_Task to carry out_
Return the records exactly as they are.

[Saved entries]

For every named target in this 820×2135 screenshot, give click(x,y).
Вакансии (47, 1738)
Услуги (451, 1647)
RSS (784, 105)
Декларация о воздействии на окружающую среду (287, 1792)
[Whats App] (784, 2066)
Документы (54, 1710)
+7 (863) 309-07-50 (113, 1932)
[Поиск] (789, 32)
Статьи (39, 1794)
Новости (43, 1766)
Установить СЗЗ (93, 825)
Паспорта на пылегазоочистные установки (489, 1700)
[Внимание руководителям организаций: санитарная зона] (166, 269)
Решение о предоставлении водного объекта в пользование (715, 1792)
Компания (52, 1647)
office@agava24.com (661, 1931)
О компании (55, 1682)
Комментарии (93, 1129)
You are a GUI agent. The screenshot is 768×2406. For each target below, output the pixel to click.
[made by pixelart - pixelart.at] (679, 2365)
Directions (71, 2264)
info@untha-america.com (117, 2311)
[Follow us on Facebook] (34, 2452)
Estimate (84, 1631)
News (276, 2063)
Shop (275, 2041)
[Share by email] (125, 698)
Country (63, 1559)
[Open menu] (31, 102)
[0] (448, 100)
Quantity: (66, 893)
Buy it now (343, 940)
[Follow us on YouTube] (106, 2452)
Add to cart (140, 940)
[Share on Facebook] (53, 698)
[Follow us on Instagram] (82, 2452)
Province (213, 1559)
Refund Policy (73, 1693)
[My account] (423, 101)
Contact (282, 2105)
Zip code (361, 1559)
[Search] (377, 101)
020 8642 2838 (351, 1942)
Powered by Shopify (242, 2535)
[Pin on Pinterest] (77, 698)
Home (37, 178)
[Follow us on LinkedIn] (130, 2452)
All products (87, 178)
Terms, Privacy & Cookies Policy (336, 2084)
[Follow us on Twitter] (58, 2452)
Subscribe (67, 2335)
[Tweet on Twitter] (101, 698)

_Response for this exercise_
For every named target in this 820×2135 screenshot, give click(x,y).
Вакансии (47, 1738)
Услуги (451, 1647)
RSS (784, 105)
Декларация о воздействии на окружающую среду (287, 1792)
[Whats App] (784, 2066)
Документы (54, 1710)
+7 (863) 309-07-50 (113, 1932)
[Поиск] (789, 32)
Статьи (39, 1794)
Новости (43, 1766)
Установить СЗЗ (93, 825)
Паспорта на пылегазоочистные установки (489, 1700)
[Внимание руководителям организаций: санитарная зона] (166, 269)
Решение о предоставлении водного объекта в пользование (715, 1792)
Компания (52, 1647)
office@agava24.com (661, 1931)
О компании (55, 1682)
Комментарии (93, 1129)
You are a GUI agent. The screenshot is 768×2406. For each target below, output the pixel to click.
[made by pixelart - pixelart.at] (679, 2365)
Directions (71, 2264)
info@untha-america.com (117, 2311)
[Follow us on Facebook] (34, 2452)
Estimate (84, 1631)
News (276, 2063)
Shop (275, 2041)
[Share by email] (125, 698)
Country (63, 1559)
[Open menu] (31, 102)
[0] (448, 100)
Quantity: (66, 893)
Buy it now (343, 940)
[Follow us on YouTube] (106, 2452)
Add to cart (140, 940)
[Share on Facebook] (53, 698)
[Follow us on Instagram] (82, 2452)
Province (213, 1559)
Refund Policy (73, 1693)
[My account] (423, 101)
Contact (282, 2105)
Zip code (361, 1559)
[Search] (377, 101)
020 8642 2838 (351, 1942)
Powered by Shopify (242, 2535)
[Pin on Pinterest] (77, 698)
Home (37, 178)
[Follow us on LinkedIn] (130, 2452)
All products (87, 178)
Terms, Privacy & Cookies Policy (336, 2084)
[Follow us on Twitter] (58, 2452)
Subscribe (67, 2335)
[Tweet on Twitter] (101, 698)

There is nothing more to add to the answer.